When we were in Curaçao, there was an ambitious, ongoing attempt to develop tourism, especially along the southwest coast below Willemstad, and there were some wonderfully diverting attractions up and running, such as the Curaçao National Underwater Park and the Seaquarium. But the beaches were short and often man-made, and most of the hotels seemed better suited to the needs of business conventioneers than families on vacation or couples gone a-courting.
For us, after Aruba’s beach-resort glitz and Bonaire’s rustic simplicity, the city of Willemstad on Curaçao was a welcome change. It was a real international city, a deepwater port, one of the largest in the world, with good restaurants, mainly French and Indonesian, attractive seventeenth- and eighteenth-century town houses and public buildings, bustling narrow streets that wound around the port and crossed from one side to the other on lovely bridges. All day long, people of all races, from all continents, pushed along the crowded sidewalks with an urgency you rarely saw in the Caribbean—there were deals to be made here, goods to buy and sell, numbers to move from one column to the next.

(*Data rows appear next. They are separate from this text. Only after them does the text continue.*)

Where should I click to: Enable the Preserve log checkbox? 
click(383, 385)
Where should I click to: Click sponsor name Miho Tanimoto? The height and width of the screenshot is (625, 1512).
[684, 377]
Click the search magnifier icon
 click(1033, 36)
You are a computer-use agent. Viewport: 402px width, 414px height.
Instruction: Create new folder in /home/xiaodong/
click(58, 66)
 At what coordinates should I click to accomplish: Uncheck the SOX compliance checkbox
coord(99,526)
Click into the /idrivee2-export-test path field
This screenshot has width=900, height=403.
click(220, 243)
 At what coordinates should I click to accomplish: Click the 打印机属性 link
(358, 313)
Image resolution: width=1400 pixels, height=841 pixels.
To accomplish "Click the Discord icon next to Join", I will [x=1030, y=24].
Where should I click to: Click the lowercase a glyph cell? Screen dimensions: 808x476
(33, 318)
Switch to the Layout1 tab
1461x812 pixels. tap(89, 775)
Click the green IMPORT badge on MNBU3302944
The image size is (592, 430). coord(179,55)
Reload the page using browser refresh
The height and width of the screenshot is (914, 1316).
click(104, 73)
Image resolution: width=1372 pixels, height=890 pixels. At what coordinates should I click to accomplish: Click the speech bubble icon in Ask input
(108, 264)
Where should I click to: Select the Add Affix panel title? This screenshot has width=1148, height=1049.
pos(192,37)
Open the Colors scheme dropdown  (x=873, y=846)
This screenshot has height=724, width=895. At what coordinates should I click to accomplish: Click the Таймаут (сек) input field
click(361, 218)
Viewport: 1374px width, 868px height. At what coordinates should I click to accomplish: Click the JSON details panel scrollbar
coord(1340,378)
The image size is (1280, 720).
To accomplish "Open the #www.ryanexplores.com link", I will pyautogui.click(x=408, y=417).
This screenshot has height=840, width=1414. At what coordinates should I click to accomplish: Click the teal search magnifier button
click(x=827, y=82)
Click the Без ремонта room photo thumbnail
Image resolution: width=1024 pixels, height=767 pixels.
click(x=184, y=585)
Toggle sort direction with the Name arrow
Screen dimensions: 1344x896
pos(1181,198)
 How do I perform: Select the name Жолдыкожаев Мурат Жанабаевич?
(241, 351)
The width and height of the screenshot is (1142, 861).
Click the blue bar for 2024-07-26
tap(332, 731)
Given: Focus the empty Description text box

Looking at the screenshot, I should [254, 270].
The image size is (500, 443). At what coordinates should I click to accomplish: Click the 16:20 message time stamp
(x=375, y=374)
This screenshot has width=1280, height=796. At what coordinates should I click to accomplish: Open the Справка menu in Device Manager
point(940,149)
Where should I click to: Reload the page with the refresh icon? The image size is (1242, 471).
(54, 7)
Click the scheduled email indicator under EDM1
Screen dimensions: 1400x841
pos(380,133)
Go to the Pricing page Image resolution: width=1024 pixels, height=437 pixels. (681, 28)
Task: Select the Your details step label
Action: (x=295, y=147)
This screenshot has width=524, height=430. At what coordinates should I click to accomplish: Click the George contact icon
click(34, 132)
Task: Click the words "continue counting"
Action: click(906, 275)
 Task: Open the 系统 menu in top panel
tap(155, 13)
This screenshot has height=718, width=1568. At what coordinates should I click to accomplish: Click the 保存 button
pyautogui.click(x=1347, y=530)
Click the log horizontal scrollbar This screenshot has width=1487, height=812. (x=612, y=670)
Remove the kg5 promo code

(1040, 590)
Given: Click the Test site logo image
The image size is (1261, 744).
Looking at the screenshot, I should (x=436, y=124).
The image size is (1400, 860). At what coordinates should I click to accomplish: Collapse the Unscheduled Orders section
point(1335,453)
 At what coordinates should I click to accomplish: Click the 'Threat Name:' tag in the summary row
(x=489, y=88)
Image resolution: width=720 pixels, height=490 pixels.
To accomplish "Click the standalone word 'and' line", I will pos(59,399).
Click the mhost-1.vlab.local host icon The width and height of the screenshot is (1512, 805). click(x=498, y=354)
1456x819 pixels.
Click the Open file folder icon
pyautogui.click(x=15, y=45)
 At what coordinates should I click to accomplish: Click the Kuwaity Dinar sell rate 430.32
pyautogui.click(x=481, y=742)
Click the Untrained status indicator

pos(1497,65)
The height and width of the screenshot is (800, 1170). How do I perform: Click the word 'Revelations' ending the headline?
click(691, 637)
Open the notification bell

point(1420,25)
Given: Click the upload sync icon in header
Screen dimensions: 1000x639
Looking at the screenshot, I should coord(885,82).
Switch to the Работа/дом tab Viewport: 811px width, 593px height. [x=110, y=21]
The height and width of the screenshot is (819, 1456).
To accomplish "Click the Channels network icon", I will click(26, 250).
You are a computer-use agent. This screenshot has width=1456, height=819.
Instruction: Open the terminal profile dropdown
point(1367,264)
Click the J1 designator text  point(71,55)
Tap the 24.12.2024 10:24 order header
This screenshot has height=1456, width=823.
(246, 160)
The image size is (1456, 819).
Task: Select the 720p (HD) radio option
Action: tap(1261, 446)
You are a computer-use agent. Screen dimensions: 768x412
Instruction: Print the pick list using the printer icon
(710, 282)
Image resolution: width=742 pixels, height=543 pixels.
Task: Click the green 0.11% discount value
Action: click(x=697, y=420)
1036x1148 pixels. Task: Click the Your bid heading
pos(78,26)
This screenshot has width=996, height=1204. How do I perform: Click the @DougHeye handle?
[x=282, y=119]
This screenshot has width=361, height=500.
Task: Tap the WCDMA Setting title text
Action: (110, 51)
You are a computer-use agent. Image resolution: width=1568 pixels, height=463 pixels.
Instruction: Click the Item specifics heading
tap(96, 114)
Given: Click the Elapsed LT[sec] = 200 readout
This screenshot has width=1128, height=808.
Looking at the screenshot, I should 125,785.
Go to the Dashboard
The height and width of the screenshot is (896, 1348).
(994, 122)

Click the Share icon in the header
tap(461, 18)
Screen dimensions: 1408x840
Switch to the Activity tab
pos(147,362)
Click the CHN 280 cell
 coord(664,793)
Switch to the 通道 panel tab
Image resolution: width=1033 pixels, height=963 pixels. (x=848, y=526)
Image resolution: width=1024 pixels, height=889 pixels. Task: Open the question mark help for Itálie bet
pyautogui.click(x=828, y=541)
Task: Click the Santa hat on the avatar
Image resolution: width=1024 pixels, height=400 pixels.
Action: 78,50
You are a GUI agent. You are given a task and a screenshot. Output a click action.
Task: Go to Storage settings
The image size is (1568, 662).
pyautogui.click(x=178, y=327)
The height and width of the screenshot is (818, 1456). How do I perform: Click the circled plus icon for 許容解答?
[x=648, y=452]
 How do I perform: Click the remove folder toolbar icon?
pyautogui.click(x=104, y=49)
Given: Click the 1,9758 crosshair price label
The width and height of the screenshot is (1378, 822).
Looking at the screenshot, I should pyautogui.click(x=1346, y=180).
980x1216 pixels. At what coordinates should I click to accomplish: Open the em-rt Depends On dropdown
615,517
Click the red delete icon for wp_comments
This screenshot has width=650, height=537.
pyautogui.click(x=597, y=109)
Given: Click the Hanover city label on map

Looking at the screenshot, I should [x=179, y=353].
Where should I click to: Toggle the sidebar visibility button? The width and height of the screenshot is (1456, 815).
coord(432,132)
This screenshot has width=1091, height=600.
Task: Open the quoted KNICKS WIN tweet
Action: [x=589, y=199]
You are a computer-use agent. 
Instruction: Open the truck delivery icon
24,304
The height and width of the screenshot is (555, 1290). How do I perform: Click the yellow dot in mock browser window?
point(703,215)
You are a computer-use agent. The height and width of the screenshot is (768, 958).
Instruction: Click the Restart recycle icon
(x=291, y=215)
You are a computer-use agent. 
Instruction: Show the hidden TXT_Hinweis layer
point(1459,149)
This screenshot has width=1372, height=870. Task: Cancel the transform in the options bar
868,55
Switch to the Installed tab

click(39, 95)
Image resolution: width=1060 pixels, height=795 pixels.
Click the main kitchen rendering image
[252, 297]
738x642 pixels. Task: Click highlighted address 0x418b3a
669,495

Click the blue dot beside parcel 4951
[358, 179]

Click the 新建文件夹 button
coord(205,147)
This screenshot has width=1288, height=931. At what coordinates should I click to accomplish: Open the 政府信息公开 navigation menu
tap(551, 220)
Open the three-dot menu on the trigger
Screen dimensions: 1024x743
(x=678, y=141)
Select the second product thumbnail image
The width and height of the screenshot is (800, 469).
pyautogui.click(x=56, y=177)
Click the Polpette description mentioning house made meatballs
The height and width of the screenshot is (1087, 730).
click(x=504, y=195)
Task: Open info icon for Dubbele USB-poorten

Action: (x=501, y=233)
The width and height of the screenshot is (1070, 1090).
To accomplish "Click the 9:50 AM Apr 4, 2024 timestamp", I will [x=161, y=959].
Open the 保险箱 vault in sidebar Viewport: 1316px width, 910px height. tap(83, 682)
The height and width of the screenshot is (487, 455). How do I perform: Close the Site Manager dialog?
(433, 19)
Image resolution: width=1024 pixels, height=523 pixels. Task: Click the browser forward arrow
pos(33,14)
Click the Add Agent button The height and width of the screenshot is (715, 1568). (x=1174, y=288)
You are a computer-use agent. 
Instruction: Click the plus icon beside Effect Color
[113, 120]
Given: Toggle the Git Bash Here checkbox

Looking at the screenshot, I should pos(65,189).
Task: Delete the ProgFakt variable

But then night fell, and the city of Willemstad turned into a quiet, languorous Caribbean port where folks strolled slowly past their neighbors’ doors under moon-silvered palms or sat and gossiped over rum in dimly l
it taverns or, later, before bed, opened the shutters of their rooms to the cool evening breeze and gazed across the sea at the dark coast of Venezuela’s Paraguaná Peninsula and the continent beyond and contemplated the tangled, bloody history and destiny of the tropics. I imagined Arawak families, fishermen and farmers, emerging from the South American continent’s muddy rivers and deltas and crossing the silvery sea in their long canoes in a northerly direction, moving island by island up the chain, building villages in the bays and worshiping their gods in secret hillside caves. I watched the fierce Carib warriors come along behind them, conquering and pillaging and eventually being absorbed by the culture of their victims. Soon, from the east, came the Spanish in their galleons, searching for gold, enslaving the people they mistakenly called Indians, for they were lost and thought they had landed in India, and in their blind lust for gold they soon exterminated the entire native population. Behind them came the privateers and corsairs of other European nations, some of them landing and setting up as traders and planters, but most of them sailing farther west to steal stolen Spanish gold and topple Spanish power on the continent. Gradually, the Europeans agreed to divide the islands among themselves, and they enslaved and imported Africans, and began to plant spices, tobacco, coffee, and then sugar, one of the most labor-intensive industries known to man, requiring more and still more slaves to work the fields and turn the green cane into white powder and rum, until the entire region was caught in the eye of a cruel economic storm that swirled from Africa to the Caribbean to North America back to Europe.
In time, the North Americans and Europeans ceased to need the Caribbean for sugar, and the storm broke up; the African slaves, replaced by impoverished workers from India, were no longer transported here, and the long decline into desuetude and abject poverty began; until modern times, when the islands became small, more or less independent nation-states themselves, and once again a new economic storm began to swirl, and the region filled with North Americans and Europeans again, not conquerors this time, but visitors whose needs could be met only to a point before they threatened these azure seas and emerald-green isles, destroying their environment and dissipating their culture.